Some insight into a possible biological mechanism underlying the clinical results with galantamine is revealed by the subpopulation of patients who was receiving concomitant treatment with memantine along with either galantamine or placebo. An analysis of the MMSE scores at month 24 broken down by the concomitant use or nonuse of memantine reveals a surprising result as indicated in Fig. 3.9. Memantine use completely blocked galantamine’s beneficial effect. It may simply be that memantine patients were sicker or unresponsive to cholinesterase inhibitors. Baseline MMSE values were significantly lower in memantine patients, by about a point. However, the decline of placebo-treated patients was similar whether or not memantine was taken.

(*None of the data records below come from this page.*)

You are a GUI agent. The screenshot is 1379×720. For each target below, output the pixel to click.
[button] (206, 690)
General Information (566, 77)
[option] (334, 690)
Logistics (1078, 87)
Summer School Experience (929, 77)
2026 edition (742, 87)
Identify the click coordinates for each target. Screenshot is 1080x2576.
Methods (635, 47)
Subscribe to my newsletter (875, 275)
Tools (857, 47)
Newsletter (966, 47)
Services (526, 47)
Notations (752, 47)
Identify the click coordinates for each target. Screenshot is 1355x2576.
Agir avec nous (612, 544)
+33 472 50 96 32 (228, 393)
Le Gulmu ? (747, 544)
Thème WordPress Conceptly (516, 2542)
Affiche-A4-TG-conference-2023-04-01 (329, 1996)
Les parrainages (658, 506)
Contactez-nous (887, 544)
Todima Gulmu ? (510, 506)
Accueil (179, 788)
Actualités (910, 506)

There is, however, a plausible pharmacological explanation. Memantine is an open-channel blocker of nicotinic receptors. Its distribution in the human brain is the same as that of the α₄β₂-selective compound 5-[¹²⁵]-A-85380, being highest in the thalamus, followed by various cortical areas, with moderate binding in white matter (Ametamey et al. 2002; Pimlott et al. 2004). ¹⁸F-memantine distribution did not correspond to that of TCP, an uncompetitive NMDA receptor blocker. Thus, memantine binding followed a nicotinic but not a glutamate-receptor pattern. Memantine blocks α₇ nicotinic receptors at an IC₅₀ concentration of 5.1 μM and blocks α₄β₂ nicotinic receptors at an IC₅₀ of 7 μM (Aracava et al. 2005; Buisson and Bertrand 1998). Memantine levels in plasma averaged 120 ng/ml during phase III studies in humans, about 0.67 μM (Periclou et al. 2006). Memantine partitions nearly 30× to brain tissue over plasma in rats (Saab and Roder 2011). Brain to plasma partitioning is similar in humans, as a 25:1 ratio was reached at the end of the PET study, at which time brain levels were still rising. All of these data taken together suggest that, in clinical use, memantine concentrations in brain tissue are well over 15 μM, blocking the nicotinic receptors whose function galantamine enhances. Thus, memantine negates galantamine’s positive effect on the MMSE. This result would be consistent with an important role for nicotinic mechanisms in the cognitive effects of galantamine. The basic science therefore suggests that, in the clinic, galantamine may not have an effect in the presence of memantine, and this may be an inadvisable combination.